Percussion was also prominent. To maintain coherence between earthly and heavenly sounds, we used small metal or wooden percussion instruments for their clear, light tones, evoking water: carillon (childhood, music box, extreme clarity, high pitch, already present in the teaser soundtrack) and metallophone (soft, metallic, cool yet aquatic, like rain or downpour). In contrast, large percussion instruments such as taiko drums were used for Amélie’s supernatural feats, power, and natural phenomena reminiscent of earthquakes in Japan—echoing Godzilla. Timpani and cymbals were also employed.

String instruments were used regularly to convey lightness, melody, airiness, and joy for characters like Nishio-san and Amélie’s grandmother, while producing enigmatic, unsettling tones for Kashima-san, the temple, and the carp.

Further details:
Plucked strings such as harps, guitars, and ukuleles (for lightness, good humour, community life, discovery, travel; bright and clear, also aquatic).
Traditional Japanese strings: shamisen (for an oriental sound, sometimes comical, dissonant, dysfunctional, or spiritual for the temple or yōkai).
Piano: treated as an impressionistic instrument with repetitive arpeggios, evoking the bond with the mother and, more broadly, with nature, femininity, and water. We avoided overly melodic or melodramatic piano use that would add sentimentality to characters’ emotions or situations.

As in Mari Fukuhara’s pilot compositions, the use of vocal elements (singing) and electronic instruments proved highly effective. These early works provided a solid foundation for the film.

Summary and conclusion:
Music is considered a character in its own right, a presence beyond the screen, a voice of nature that surrounds and influences Amélie, dialogues with her, and responds to her growing power over the world.
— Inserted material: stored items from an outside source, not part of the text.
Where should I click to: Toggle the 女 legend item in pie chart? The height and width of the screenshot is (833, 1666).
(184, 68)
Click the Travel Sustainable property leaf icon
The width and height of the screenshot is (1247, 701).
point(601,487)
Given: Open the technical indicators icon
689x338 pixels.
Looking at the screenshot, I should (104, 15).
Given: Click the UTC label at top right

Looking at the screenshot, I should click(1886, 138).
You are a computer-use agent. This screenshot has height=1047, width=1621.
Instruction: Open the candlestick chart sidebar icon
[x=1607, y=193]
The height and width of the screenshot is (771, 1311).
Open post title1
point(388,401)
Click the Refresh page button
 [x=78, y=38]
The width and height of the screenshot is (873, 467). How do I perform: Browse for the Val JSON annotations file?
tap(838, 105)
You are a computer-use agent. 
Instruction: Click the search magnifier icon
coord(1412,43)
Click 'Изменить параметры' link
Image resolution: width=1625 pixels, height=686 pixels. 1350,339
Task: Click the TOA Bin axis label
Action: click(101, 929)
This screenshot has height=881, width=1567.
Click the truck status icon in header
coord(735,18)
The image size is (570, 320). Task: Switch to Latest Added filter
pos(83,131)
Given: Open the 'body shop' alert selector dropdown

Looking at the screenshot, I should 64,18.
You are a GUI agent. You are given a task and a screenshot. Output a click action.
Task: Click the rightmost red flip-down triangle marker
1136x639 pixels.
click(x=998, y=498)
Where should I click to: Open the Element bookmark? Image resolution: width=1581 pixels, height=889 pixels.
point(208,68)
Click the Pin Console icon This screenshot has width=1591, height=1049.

Liane-Cho Han: I don’t have anything to add. It was amazing to work with Mari Fukuhara. It was already an amazing discovery when she collaborated on the pilot many years ago and despite the distance.

We were so moved when we met her and her team in person for the first time in Japan a few weeks ago as Little Amélie was selected at the Tokyo International Film Festival. I’m convinced we will see and hear more of her print in the future.